Heil Sound PR35 is a high quality, recording-grade dynamic handheld with an emphasis on presence and a rich, extended low end. This mic sounds very smooth, the highs are clean and there is almost zero harshness. It can be used for high quality live recordings while being stage-worthy and this is a great advantage. On the other hand, in the hands of an unskilled sound engineer and a mediocre quality PA, it may actually sound worse than a grainier SM Beta 58. This mic does not suffer from feedback and works on moderately loud stages, but it won’t always work for every singer.
Sound & quality
Heil Sound PR35 is quite known for its clean and rich low end that can adequately reproduce the fundamentals of a deep baritone voice. Yet, it is also known as the mic sensitive to plosives, handling noise and the one that exaggerates the richness beyond the reasonable amount… Which of those statements are true? – The answer is both of them! PR35 is one of the few mics that extends very deep without rolling off. According to specs, the lower limit is 40 Hz, which is very impressive. Unfortunately, at this frequency the mechanical noise and the popping phenomenon do become very prominent.
And it is also true that PR35 can sound overly rich and rumbling, especially if you’re staying on top of it. Obviously, the proximity effect is the cause, but, there is one crucial difference! The proximity effect of this mic is somewhat similar to a studio LDC, which mainly triggers the deep lows and thus barely interferes with the fundamental frequencies of a male voice. Other mics often roll off at higher frequencies, so the proximity effect shifts more towards mid lows. This produces a boomy sound, which is difficult to clean up. However, the deep proximity of the PR35 is easily neutralized with a HPF.
Indeed, all it takes is to apply a high pass, and it also gets rid of the popping and handling noise along the way! So don’t be worried about pop filters and stands, even the included foam – you may find it excessive. If you set it up right, you get a stunning quality low end, but, it takes some work. The sound engineer must know his business and be ready to adjust the filters as necessary. The mic has an additional active high pass filter, which can be activated by a recessed switch but I don’t recommend using it. It is much better to keep it on flat and then do what is needed in the mixing board.

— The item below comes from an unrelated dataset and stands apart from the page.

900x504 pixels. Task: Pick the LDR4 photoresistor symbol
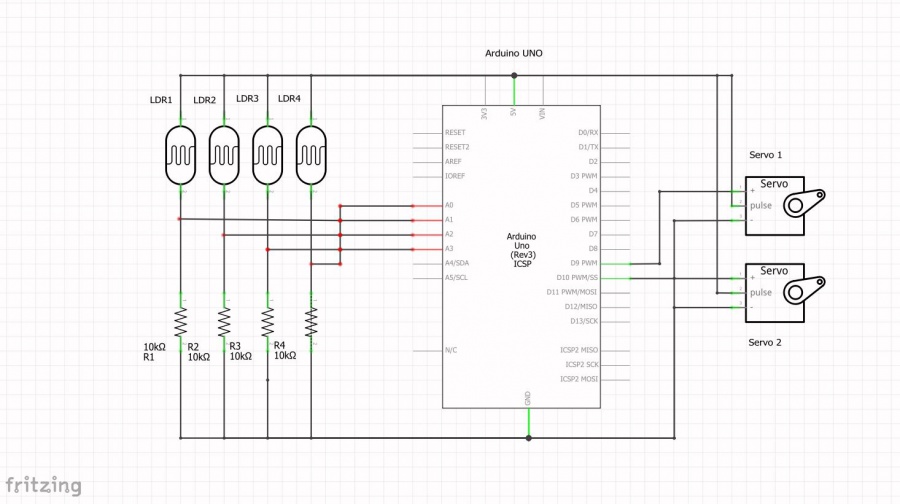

Moving on to the highs, Heil Sound PR35 sounds very smooth, somewhat bright, and crispy, with most emphasis on presence. Indeed, the frequency response peaks at 5.3 kHz, after which it starts to roll off; nevertheless, it doesn’t lack air unless you cover it with a thick foam. The mic cuts through relatively good, but unlike Shure Beta 58A or Sennheiser e945, it doesn’t boost the upper midrange as much. Beta 58A sounds a bit harsher but it’s not afraid of a dense mix and comes louder on top; PR35 can be ideal for Jazz bands and more aggressive music as long as you don’t want to overemphasize the vocal.
Design and durability
This mic is really lightweight: weighing only 255 grams, it is lighter than Shure and Sennheiser handhelds. In terms of durability, it may not be as good but it’s still stage-worthy and you can carry it around without worries. Just try not to drop it and don’t expose it to moisture for a prolonged period. Heil PR35 has a huge diaphragm of 1.5 inches, which greatly improves its low-end response. That size partly explains the high price but as a cardioid mic, it’s still very expensive. Like all modern mics, it uses a hum-backing coil that reduces EMI. The new version also has an improved internal shock mount.
Who should use it
Heil Sound PR35 can be used for commercial broadcast, recording and high quality live sound reinforcement. For a cardioid mic, it has a very good feedback rejection, so it works for moderately loud stages while retaining the natural sound. However, a more aggressive environment may demand using a mic with a supercardioid or even hypercardioid pattern, so keep this in mind. I mainly recommend it for professionals who know their business and do not skip on their gear. However, for an amateur band singer, performing through a mediocre quality PA – this would be a complete waste of money.